Abstract:Future autonomous transportation systems necessitate network infrastructure capable of accommodating massive vehicular connectivity, despite the scarce availability of frequency resources. Current approaches for achieving such required high spectral efficiency, rely on the utilization of Multiple-Input, Multiple-Output (MIMO) technology. However, conventional MIMO processing approaches, based on linear processing principles, leave much of the system's capacity heavily unexploited. They typically require a large number of power-consuming antennas and RF-chains to support a substantially smaller number of concurrently connected devices, even when the devices are transmitting at low rates. This translates to inflated operational costs that become substantial, particularly in ultra-dense, metropolitan-scale deployments. Therefore, the question is how to efficiently harness this unexploited MIMO capacity and fully leverage the available RF infrastructure to maximize device connectivity. Addressing this challenge, this work proposes an Open Radio Access Network (Open-RAN) deployment, with Massively Parallelizable Non-linear (MPNL) MIMO processing for densely deployed, and power-efficient vehicular networks. For the first time, we quantify the substantial gains of MPNL in achieving massive vehicular connectivity with significantly reduced utilized antennas, compared to conventional linear approaches, and without any throughput loss.
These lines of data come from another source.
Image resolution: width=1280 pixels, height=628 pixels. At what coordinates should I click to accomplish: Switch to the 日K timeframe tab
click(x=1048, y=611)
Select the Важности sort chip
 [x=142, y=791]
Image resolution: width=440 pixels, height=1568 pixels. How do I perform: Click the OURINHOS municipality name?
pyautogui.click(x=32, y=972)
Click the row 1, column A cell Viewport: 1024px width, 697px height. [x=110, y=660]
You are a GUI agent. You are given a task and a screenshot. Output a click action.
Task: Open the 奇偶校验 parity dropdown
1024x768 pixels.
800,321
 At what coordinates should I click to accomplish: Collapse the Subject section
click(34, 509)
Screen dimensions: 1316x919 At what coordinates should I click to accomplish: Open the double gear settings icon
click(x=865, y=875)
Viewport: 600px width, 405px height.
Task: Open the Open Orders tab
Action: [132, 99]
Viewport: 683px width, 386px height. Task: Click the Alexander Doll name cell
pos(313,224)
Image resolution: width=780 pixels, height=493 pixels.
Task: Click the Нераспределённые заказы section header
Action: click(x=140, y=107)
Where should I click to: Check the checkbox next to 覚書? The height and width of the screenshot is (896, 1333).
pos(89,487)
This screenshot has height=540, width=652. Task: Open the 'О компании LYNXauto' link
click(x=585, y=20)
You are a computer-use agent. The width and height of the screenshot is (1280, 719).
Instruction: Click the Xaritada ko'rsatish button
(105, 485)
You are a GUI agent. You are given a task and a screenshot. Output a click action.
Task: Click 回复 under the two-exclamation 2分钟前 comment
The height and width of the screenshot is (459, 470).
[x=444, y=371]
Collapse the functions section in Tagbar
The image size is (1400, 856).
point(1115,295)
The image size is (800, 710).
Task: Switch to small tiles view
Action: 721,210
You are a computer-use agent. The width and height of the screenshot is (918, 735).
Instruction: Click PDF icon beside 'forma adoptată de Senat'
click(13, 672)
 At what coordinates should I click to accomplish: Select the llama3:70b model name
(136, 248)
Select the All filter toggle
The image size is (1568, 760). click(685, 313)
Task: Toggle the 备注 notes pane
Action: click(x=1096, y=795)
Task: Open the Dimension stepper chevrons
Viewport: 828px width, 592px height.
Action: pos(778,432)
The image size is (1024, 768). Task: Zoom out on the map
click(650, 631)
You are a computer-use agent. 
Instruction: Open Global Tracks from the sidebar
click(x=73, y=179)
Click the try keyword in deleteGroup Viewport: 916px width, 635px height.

We find that an Open-RAN-based realization exploiting the MPNL advancements can yield an increase of over 300% in terms of concurrently transmitting single-antenna vehicles in urban mobility settings and for various Vehicle-to-Infrastructure (V2I) and Network (V2N) use cases. In this context, we discuss how implementing MPNL allows for simpler and more densely deployed radio units, paving the way for fully autonomous and sustainable transportation systems.